Given request.
Write out the listing below as a numbered list, leaving out any blank lines.
** Start of Given information **
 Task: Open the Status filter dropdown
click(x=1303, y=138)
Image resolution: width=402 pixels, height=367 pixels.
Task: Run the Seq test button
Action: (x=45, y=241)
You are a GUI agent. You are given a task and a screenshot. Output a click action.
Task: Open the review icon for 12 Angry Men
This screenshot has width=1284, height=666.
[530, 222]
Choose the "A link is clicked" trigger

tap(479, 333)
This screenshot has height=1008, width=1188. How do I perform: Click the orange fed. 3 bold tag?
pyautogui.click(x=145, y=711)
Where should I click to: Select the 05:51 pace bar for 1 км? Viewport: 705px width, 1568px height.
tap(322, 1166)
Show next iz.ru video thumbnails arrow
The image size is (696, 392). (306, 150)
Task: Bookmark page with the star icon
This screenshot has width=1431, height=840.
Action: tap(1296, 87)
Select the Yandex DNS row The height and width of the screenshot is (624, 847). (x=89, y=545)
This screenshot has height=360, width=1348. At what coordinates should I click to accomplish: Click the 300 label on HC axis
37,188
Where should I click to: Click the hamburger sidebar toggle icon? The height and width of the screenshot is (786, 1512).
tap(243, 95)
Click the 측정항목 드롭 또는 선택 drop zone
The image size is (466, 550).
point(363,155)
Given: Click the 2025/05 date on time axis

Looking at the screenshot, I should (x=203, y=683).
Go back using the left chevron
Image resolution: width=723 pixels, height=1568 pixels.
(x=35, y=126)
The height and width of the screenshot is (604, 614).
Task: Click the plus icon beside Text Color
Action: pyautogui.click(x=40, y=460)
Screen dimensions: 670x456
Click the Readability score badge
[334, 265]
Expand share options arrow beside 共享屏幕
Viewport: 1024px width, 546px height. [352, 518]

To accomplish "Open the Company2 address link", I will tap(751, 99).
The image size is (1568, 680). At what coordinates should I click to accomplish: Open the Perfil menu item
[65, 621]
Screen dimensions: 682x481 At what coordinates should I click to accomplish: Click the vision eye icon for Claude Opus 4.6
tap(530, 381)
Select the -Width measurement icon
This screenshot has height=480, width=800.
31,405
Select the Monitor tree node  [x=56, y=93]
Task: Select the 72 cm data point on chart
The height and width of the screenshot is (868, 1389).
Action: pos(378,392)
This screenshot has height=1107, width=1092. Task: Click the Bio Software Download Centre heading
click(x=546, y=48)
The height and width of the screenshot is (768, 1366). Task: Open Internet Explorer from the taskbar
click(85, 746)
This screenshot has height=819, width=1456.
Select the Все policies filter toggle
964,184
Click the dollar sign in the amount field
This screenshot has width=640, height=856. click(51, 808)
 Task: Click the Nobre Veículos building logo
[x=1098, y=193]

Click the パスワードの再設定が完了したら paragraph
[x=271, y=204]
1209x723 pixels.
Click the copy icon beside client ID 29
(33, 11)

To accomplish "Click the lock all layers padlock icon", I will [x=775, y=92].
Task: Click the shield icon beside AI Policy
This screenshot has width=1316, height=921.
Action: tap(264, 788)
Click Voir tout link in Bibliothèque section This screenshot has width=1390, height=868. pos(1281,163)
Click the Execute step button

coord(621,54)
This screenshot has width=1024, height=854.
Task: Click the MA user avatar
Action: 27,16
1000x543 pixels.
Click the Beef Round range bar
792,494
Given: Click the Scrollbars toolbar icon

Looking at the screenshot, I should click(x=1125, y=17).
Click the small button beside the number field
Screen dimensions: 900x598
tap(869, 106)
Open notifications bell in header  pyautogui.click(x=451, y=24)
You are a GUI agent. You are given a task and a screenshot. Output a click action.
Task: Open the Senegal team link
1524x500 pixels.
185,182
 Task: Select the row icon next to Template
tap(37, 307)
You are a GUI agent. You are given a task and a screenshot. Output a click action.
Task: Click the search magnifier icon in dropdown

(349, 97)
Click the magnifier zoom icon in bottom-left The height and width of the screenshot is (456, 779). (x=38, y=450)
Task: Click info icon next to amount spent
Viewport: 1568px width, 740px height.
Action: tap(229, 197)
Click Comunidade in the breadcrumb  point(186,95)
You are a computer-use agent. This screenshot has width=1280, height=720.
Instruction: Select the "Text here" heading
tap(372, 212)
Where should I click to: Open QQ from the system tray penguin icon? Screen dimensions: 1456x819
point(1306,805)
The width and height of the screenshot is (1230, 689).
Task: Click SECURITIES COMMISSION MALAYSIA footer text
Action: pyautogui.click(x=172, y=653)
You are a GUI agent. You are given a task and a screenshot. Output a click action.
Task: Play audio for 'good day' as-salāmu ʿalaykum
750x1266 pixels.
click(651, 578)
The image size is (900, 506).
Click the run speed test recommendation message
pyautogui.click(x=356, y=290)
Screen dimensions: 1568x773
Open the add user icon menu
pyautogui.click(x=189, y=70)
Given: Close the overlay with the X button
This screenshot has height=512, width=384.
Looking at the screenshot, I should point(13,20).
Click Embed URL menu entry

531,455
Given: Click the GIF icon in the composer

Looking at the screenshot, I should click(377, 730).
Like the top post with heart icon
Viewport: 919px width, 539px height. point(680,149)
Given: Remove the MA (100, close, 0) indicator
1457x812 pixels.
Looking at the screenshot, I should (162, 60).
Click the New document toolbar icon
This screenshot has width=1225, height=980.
** End of Given information **
Full solution.
1.  Task: Open the Status filter dropdown
2. click(x=1303, y=138)
3. Image resolution: width=402 pixels, height=367 pixels.
4. Task: Run the Seq test button
5. Action: (x=45, y=241)
6. You are a GUI agent. You are given a task and a screenshot. Output a click action.
7. Task: Open the review icon for 12 Angry Men
8. This screenshot has width=1284, height=666.
9. [530, 222]
10. Choose the "A link is clicked" trigger
11. tap(479, 333)
12. This screenshot has height=1008, width=1188. How do I perform: Click the orange fed. 3 bold tag?
13. pyautogui.click(x=145, y=711)
14. Where should I click to: Select the 05:51 pace bar for 1 км? Viewport: 705px width, 1568px height.
15. tap(322, 1166)
16. Show next iz.ru video thumbnails arrow
17. The image size is (696, 392). (306, 150)
18. Task: Bookmark page with the star icon
19. This screenshot has width=1431, height=840.
20. Action: tap(1296, 87)
21. Select the Yandex DNS row The height and width of the screenshot is (624, 847). (x=89, y=545)
22. This screenshot has height=360, width=1348. At what coordinates should I click to accomplish: Click the 300 label on HC axis
23. 37,188
24. Where should I click to: Click the hamburger sidebar toggle icon? The height and width of the screenshot is (786, 1512).
25. tap(243, 95)
26. Click the 측정항목 드롭 또는 선택 drop zone
27. The image size is (466, 550).
28. point(363,155)
29. Given: Click the 2025/05 date on time axis
30. Looking at the screenshot, I should (x=203, y=683).
31. Go back using the left chevron
32. Image resolution: width=723 pixels, height=1568 pixels.
33. (x=35, y=126)
34. The height and width of the screenshot is (604, 614).
35. Task: Click the plus icon beside Text Color
36. Action: pyautogui.click(x=40, y=460)
37. Screen dimensions: 670x456
38. Click the Readability score badge
39. [334, 265]
40. Expand share options arrow beside 共享屏幕
41. Viewport: 1024px width, 546px height. [352, 518]
42. To accomplish "Open the Company2 address link", I will tap(751, 99).
43. The image size is (1568, 680). At what coordinates should I click to accomplish: Open the Perfil menu item
44. [65, 621]
45. Screen dimensions: 682x481 At what coordinates should I click to accomplish: Click the vision eye icon for Claude Opus 4.6
46. tap(530, 381)
47. Select the -Width measurement icon
48. This screenshot has height=480, width=800.
49. 31,405
50. Select the Monitor tree node  [x=56, y=93]
51. Task: Select the 72 cm data point on chart
52. The height and width of the screenshot is (868, 1389).
53. Action: pos(378,392)
54. This screenshot has height=1107, width=1092. Task: Click the Bio Software Download Centre heading
55. click(x=546, y=48)
56. The height and width of the screenshot is (768, 1366). Task: Open Internet Explorer from the taskbar
57. click(85, 746)
58. This screenshot has height=819, width=1456.
59. Select the Все policies filter toggle
60. 964,184
61. Click the dollar sign in the amount field
62. This screenshot has width=640, height=856. click(51, 808)
63.  Task: Click the Nobre Veículos building logo
64. [x=1098, y=193]
65. Click the パスワードの再設定が完了したら paragraph
66. [x=271, y=204]
67. 1209x723 pixels.
68. Click the copy icon beside client ID 29
69. (33, 11)
70. To accomplish "Click the lock all layers padlock icon", I will [x=775, y=92].
71. Task: Click the shield icon beside AI Policy
72. This screenshot has width=1316, height=921.
73. Action: tap(264, 788)
74. Click Voir tout link in Bibliothèque section This screenshot has width=1390, height=868. pos(1281,163)
75. Click the Execute step button
76. coord(621,54)
77. This screenshot has width=1024, height=854.
78. Task: Click the MA user avatar
79. Action: 27,16
80. 1000x543 pixels.
81. Click the Beef Round range bar
82. 792,494
83. Given: Click the Scrollbars toolbar icon
84. Looking at the screenshot, I should click(x=1125, y=17).
85. Click the small button beside the number field
86. Screen dimensions: 900x598
87. tap(869, 106)
88. Open notifications bell in header  pyautogui.click(x=451, y=24)
89. You are a GUI agent. You are given a task and a screenshot. Output a click action.
90. Task: Open the Senegal team link
91. 1524x500 pixels.
92. 185,182
93.  Task: Select the row icon next to Template
94. tap(37, 307)
95. You are a GUI agent. You are given a task and a screenshot. Output a click action.
96. Task: Click the search magnifier icon in dropdown
97. (349, 97)
98. Click the magnifier zoom icon in bottom-left The height and width of the screenshot is (456, 779). (x=38, y=450)
99. Task: Click info icon next to amount spent
100. Viewport: 1568px width, 740px height.
101. Action: tap(229, 197)
102. Click Comunidade in the breadcrumb  point(186,95)
103. You are a computer-use agent. This screenshot has width=1280, height=720.
104. Instruction: Select the "Text here" heading
105. tap(372, 212)
106. Where should I click to: Open QQ from the system tray penguin icon? Screen dimensions: 1456x819
107. point(1306,805)
108. The width and height of the screenshot is (1230, 689).
109. Task: Click SECURITIES COMMISSION MALAYSIA footer text
110. Action: pyautogui.click(x=172, y=653)
111. You are a GUI agent. You are given a task and a screenshot. Output a click action.
112. Task: Play audio for 'good day' as-salāmu ʿalaykum
113. 750x1266 pixels.
114. click(651, 578)
115. The image size is (900, 506).
116. Click the run speed test recommendation message
117. pyautogui.click(x=356, y=290)
118. Screen dimensions: 1568x773
119. Open the add user icon menu
120. pyautogui.click(x=189, y=70)
121. Given: Close the overlay with the X button
122. This screenshot has height=512, width=384.
123. Looking at the screenshot, I should point(13,20).
124. Click Embed URL menu entry
125. 531,455
126. Given: Click the GIF icon in the composer
127. Looking at the screenshot, I should click(377, 730).
128. Like the top post with heart icon
129. Viewport: 919px width, 539px height. point(680,149)
130. Given: Remove the MA (100, close, 0) indicator
131. 1457x812 pixels.
132. Looking at the screenshot, I should (162, 60).
133. Click the New document toolbar icon
134. This screenshot has width=1225, height=980.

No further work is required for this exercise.